- REQUIRED ACTION
Using the records below, output the stretch that opens with the line containing "Screen dimensions: 1253x742" and closes with the line containing "This screenshot has height=479, width=791.", exactly and including both lines, with nothing more.

::: DATA TO USE :::

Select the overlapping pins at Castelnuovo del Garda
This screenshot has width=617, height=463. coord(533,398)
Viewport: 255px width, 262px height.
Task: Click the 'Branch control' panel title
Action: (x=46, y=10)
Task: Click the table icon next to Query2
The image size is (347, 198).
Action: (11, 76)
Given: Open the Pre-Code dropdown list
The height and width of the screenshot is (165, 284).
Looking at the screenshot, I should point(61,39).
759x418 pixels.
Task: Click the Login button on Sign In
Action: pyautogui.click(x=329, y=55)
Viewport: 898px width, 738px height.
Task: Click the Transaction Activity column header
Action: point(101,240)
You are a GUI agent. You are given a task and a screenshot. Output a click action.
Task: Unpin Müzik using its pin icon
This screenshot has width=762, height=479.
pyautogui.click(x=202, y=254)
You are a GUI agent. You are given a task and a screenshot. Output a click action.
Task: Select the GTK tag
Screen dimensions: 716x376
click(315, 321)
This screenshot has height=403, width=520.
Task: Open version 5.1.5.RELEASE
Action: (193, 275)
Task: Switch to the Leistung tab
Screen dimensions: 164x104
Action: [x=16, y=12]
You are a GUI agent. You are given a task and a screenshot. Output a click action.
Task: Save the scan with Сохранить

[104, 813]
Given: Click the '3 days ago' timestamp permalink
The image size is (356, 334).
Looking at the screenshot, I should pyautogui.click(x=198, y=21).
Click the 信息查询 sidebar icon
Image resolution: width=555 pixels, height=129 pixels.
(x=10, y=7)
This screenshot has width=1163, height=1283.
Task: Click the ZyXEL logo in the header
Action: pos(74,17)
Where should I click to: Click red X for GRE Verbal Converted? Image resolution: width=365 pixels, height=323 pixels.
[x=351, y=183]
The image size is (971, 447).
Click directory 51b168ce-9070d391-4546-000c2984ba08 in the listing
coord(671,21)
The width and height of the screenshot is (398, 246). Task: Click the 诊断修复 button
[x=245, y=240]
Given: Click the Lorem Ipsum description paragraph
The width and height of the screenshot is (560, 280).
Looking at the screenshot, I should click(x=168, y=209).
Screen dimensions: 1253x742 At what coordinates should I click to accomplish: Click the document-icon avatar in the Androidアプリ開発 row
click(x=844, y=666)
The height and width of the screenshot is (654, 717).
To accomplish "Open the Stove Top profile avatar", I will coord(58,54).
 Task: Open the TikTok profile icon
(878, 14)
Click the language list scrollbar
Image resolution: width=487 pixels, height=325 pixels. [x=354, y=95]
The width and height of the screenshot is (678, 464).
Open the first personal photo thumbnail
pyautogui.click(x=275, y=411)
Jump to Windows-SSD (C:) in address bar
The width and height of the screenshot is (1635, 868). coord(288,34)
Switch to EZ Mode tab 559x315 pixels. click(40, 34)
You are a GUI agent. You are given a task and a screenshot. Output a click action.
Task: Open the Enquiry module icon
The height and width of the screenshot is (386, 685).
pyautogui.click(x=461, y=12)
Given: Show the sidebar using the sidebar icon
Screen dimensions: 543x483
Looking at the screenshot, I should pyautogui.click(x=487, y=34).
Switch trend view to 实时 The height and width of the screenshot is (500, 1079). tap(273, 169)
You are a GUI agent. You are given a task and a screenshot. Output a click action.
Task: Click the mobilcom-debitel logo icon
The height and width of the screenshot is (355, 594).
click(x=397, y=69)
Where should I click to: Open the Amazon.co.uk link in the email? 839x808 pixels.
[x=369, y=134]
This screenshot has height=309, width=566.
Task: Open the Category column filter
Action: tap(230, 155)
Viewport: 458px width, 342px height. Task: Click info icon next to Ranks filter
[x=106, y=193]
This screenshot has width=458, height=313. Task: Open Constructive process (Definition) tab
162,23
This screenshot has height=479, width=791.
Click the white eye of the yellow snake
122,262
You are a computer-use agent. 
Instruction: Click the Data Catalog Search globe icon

:::

- RESULT FOR THIS TASK
Screen dimensions: 1253x742 At what coordinates should I click to accomplish: Click the document-icon avatar in the Androidアプリ開発 row
click(x=844, y=666)
The height and width of the screenshot is (654, 717).
To accomplish "Open the Stove Top profile avatar", I will coord(58,54).
 Task: Open the TikTok profile icon
(878, 14)
Click the language list scrollbar
Image resolution: width=487 pixels, height=325 pixels. [x=354, y=95]
The width and height of the screenshot is (678, 464).
Open the first personal photo thumbnail
pyautogui.click(x=275, y=411)
Jump to Windows-SSD (C:) in address bar
The width and height of the screenshot is (1635, 868). coord(288,34)
Switch to EZ Mode tab 559x315 pixels. click(40, 34)
You are a GUI agent. You are given a task and a screenshot. Output a click action.
Task: Open the Enquiry module icon
The height and width of the screenshot is (386, 685).
pyautogui.click(x=461, y=12)
Given: Show the sidebar using the sidebar icon
Screen dimensions: 543x483
Looking at the screenshot, I should pyautogui.click(x=487, y=34).
Switch trend view to 实时 The height and width of the screenshot is (500, 1079). tap(273, 169)
You are a GUI agent. You are given a task and a screenshot. Output a click action.
Task: Click the mobilcom-debitel logo icon
The height and width of the screenshot is (355, 594).
click(x=397, y=69)
Where should I click to: Open the Amazon.co.uk link in the email? 839x808 pixels.
[x=369, y=134]
This screenshot has height=309, width=566.
Task: Open the Category column filter
Action: tap(230, 155)
Viewport: 458px width, 342px height. Task: Click info icon next to Ranks filter
[x=106, y=193]
This screenshot has width=458, height=313. Task: Open Constructive process (Definition) tab
162,23
This screenshot has height=479, width=791.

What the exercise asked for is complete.